» **AIM OF THE EXERCISE**:
Reproduce, word for word, everything in the Maumee River walleye fishing piece from "Post-spawn jacks put" down to "is 15 inches.".

» **DOCUMENT SECTION**:
It didn't take long. The little whip of a rod bent nearly double as a feisty jack walleye, a younger male about 16 inches long, inhaled the bait.

This was not the subtle, watch-the-rodtip-and-feel for a short hit or a soft take. This guy wanted all that bait and jumped on it with both hands and feet, so to say. Better still, he was not alone, and in no time I had my fish.

Post-spawn jacks put on the feed bag this time of spring, and anglers geared to take advantage of it enjoy some of the stream's best fishing of the year.

White bass, which are just starting to rev up, are a bonus fish on a Maumee jack-fishing trip. So are smallmouth bass. You might take all three from the same spot. Imagine.

Too, the special fishing restrictions, including a ban on treble hooks and no fishing sunset to sunrise, fall away come Monday, and the walleye creel limit jumps 50 percent to six, from the four of March and April.

Just remember that the minimum keeper length all year round, though is 15 inches.

Moreover, the heavy crowds of several weeks prior, their end-of-winter enthusiasm fanned by cabin fever and the runs of large female spawners, have dwindled. Fishermen who prefer to have a stretch of stream mostly to themselves and their thoughts can finally partake in peace.

So what's not to like about all this? Nothing, nothing at all.

Because of the super-size 2003 year class, almost all of which is legal size now, the jack run should be excellent, maybe the jack run of all jack runs. Expect it to last well into mid May, though the mix of fish on the line might grow increasingly white, as in white bass.

Some of the traditional sites above Maumee-Perrysburg remain go-to places, stretching from the Maumee-Perrysburg Bridge up to Jerome Road above the I-475 crossing. Other anglers have good success at upstream sites such as Miltonville, Weirs Rapids, Van Tassel access sites and Otsego Park on the Wood County side above Perrysburg to Grand Rapids, below the Grand Rapids/Providence Dam, and around Farnsworth Metropark on the Lucas County side.

Smaller floating jigheads on 30 to 40-inch leaders are very effective now, according to Gary Lowry at Maumee Tackle. Use plastic tails in white, chartreuse, pink, orange, or yellow, or Berkley Power Grubs in sunkissed, Christmas lights, lemon meringue, fire tiger, pearl white, or black marble color patterns.

"They're crushing them," Lowry said mid-week. Most female walleye have left the river at this point, but loads of 15 1/2-inch to 19-inch jacks remain. As long as heavy rains do not disrupt a normal flow, the river should provide excellent action for days.

» **PROVIDED MATERIAL**:
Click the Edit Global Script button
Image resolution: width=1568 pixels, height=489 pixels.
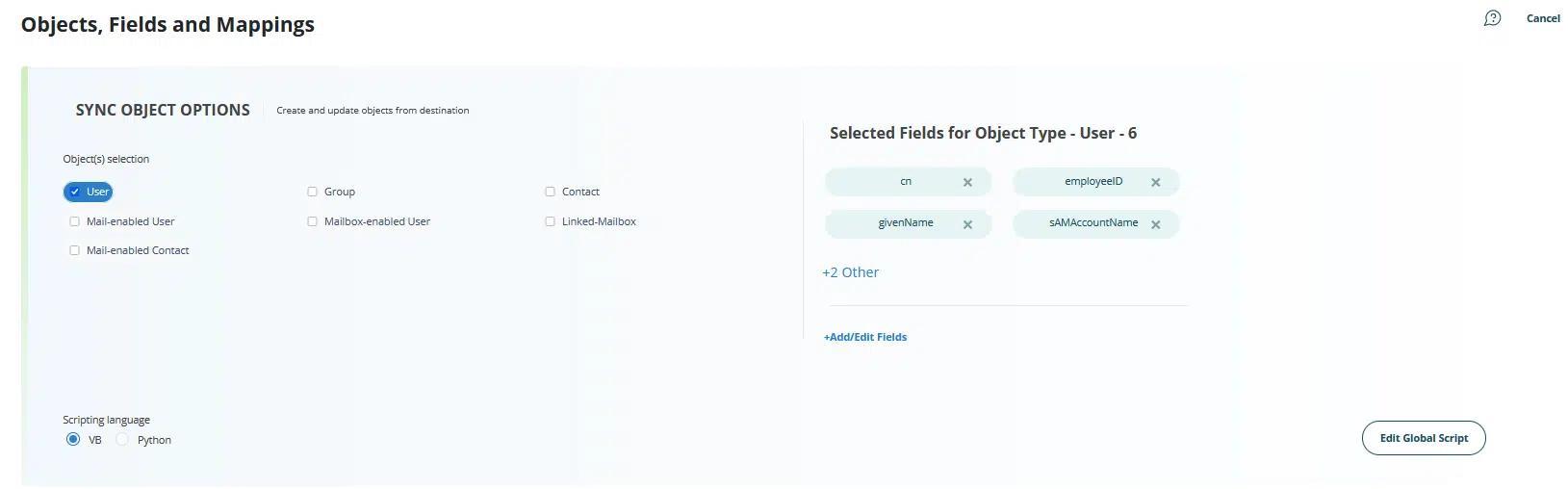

» **SOLUTION TO THIS TASK**:
Post-spawn jacks put on the feed bag this time of spring, and anglers geared to take advantage of it enjoy some of the stream's best fishing of the year.

White bass, which are just starting to rev up, are a bonus fish on a Maumee jack-fishing trip. So are smallmouth bass. You might take all three from the same spot. Imagine.

Too, the special fishing restrictions, including a ban on treble hooks and no fishing sunset to sunrise, fall away come Monday, and the walleye creel limit jumps 50 percent to six, from the four of March and April.

Just remember that the minimum keeper length all year round, though is 15 inches.